T.C.
Yargıtay
19. Ceza Dairesi


Esas No:2015/20362
Karar No:2016/2313
K. Tarihi:22.02.2016 


Yerel Mahkemece verilen hüküm temyiz edilmekle, başvurunun süresi, kararın niteliği ve suç tarihine göre, sanığın yokluğunda verilen hükmün sanığın terk ettiği bildirilen adresine Tebligat Kanunu'nun 35. maddesine göre tebliğinin geçersiz olması nedeniyle öğrenme üzerine gerçekleştirilen temyiz isteğinin süresinde olduğu kabul edilerek dosya incelendi, gereği görüşülüp düşünüldü:
Temyiz isteğinin başkaca reddi nedenleri bulunmadığından işin esasına geçildi
Vicdani kanının oluştuğu duruşma sürecini yansıtan tutanaklar, belgeler ve gerekçe içeriğine göre yapılan incelemede,
1)Anayasa'nın 36. maddesi ve Avrupa İnsan Hakları Sözleşmesi'nin 6. maddesinde belirtilen adil yargılanma hakkı gözönünde bulundurularak, ticareti terk suçlarında duruşma davetiyesinin ya da mahkeme kararının terk ettiği ileri sürülen adresine Tebligat Kanunu'nu 35. maddesine göre yapılan tebligat geçersiz olup, savunma hakkının kısıtlanması sonucunu doğurur.

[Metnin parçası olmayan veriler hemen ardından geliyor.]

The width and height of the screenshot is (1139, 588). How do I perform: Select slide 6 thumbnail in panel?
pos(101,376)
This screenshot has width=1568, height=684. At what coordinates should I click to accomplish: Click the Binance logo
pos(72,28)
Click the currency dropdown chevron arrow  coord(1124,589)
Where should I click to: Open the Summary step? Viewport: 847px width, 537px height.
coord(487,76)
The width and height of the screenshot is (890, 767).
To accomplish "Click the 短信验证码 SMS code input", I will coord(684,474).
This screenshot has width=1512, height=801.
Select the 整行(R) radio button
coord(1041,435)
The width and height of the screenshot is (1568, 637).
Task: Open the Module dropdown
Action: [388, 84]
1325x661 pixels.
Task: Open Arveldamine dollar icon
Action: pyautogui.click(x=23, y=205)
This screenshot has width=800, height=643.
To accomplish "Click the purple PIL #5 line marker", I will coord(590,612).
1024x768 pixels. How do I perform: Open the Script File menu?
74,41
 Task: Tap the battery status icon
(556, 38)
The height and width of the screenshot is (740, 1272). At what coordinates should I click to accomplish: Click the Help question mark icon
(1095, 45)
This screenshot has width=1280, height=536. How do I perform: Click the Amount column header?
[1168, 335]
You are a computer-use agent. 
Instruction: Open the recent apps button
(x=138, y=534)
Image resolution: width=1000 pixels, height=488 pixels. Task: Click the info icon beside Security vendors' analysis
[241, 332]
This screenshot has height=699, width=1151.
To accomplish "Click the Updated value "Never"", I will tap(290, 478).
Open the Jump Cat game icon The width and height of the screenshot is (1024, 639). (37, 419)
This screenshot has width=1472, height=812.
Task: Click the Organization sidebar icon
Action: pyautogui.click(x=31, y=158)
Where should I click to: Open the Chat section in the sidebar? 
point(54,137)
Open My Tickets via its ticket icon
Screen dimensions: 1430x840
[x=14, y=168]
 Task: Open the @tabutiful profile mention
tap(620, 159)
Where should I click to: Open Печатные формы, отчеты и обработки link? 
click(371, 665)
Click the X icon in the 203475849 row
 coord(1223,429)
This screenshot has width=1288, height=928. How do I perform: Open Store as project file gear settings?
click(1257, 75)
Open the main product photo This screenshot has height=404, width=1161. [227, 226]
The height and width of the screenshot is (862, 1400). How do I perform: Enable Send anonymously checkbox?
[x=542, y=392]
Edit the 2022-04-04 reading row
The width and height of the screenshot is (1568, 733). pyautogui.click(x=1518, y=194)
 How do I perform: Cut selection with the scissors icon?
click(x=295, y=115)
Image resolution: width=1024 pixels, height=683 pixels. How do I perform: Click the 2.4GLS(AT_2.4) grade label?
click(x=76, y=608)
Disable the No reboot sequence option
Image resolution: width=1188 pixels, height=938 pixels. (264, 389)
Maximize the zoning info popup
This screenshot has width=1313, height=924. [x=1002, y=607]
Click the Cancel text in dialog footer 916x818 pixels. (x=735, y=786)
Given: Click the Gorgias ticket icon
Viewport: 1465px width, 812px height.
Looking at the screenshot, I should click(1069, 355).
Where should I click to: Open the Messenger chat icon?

Bu sebeple borçlu şirket yetkilisi olan sanığa Tebligat Kanunu'nda 11/01/2011 tarih ve 6099 sayılı kanunla yapılan değişiklikler de dikkate alınmak suretiyle, tespit edilecek adresine yeniden usulüne uygun duruşma davetiyesinin tebliğini müteakip yargılamaya devam edilmesi gerekirken, savunma hakkı kısıtlanmak suretiyle yazılı şekilde sanığın mahkumiyetine karar verilmesi,
2)Borçlu şirketin kayıtlı olduğu vergi dairesi müdürlüğünden mükellefiyetinin devam edip etmediği sorulup ve en son verilen beyanname örnekleri getirtilip sonucuna göre hukuki durumunun takdir edilmesi gerekirken, eksik inceleme ile yazılı şekilde mahkumiyet kararı verilmesi,
Kanuna aykırı ve sanık müdafiinin temyiz nedenleri bu itibarla yerinde görüldüğünden tebliğnameye uygun olarak HÜKMÜN, 5320 sayılı Kanun'un 8/1. maddesi gereğince uygulanması gereken 1412 sayılı CMUK'nın 321. maddesi uyarınca BOZULMASINA, yargılamanın bozma öncesi aşamadan başlayarak sürdürülüp sonuçlandırılmak üzere dosyanın mahkemesine gönderilmesine, 22.02.2016 tarihinde oybirliğiyle karar verildi.